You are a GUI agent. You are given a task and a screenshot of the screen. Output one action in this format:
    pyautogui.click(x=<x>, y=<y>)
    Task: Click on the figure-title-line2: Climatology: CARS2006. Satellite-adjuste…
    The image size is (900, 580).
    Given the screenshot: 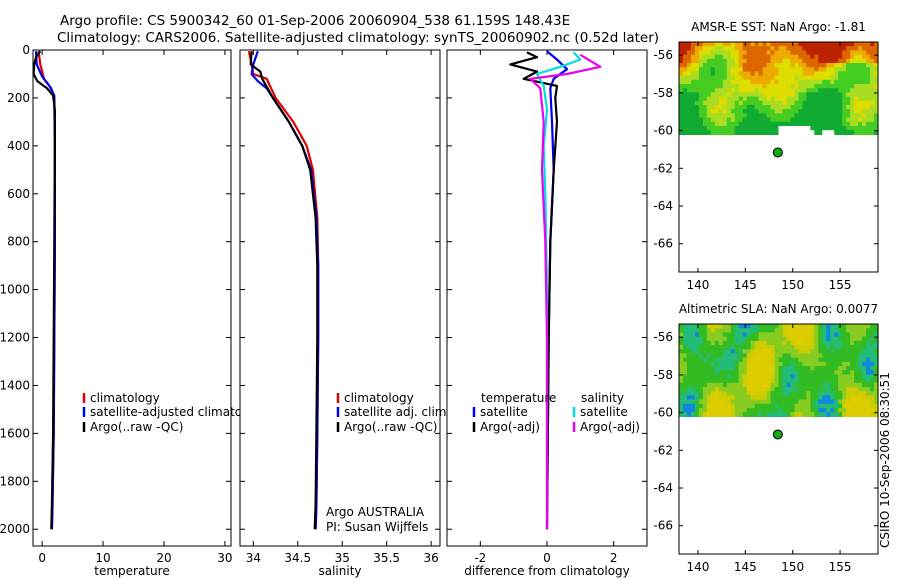 What is the action you would take?
    pyautogui.click(x=358, y=38)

::::::

:: Your assignment ::
Rewrite the lines as a numbered list, starting with the first line and going on through the line that contains "The image size is (900, 580).", both included, with any blank lines left out.

:: Output ::
1. You are a GUI agent. You are given a task and a screenshot of the screen. Output one action in this format:
2.     pyautogui.click(x=<x>, y=<y>)
3.     Task: Click on the figure-title-line2: Climatology: CARS2006. Satellite-adjuste…
4.     The image size is (900, 580).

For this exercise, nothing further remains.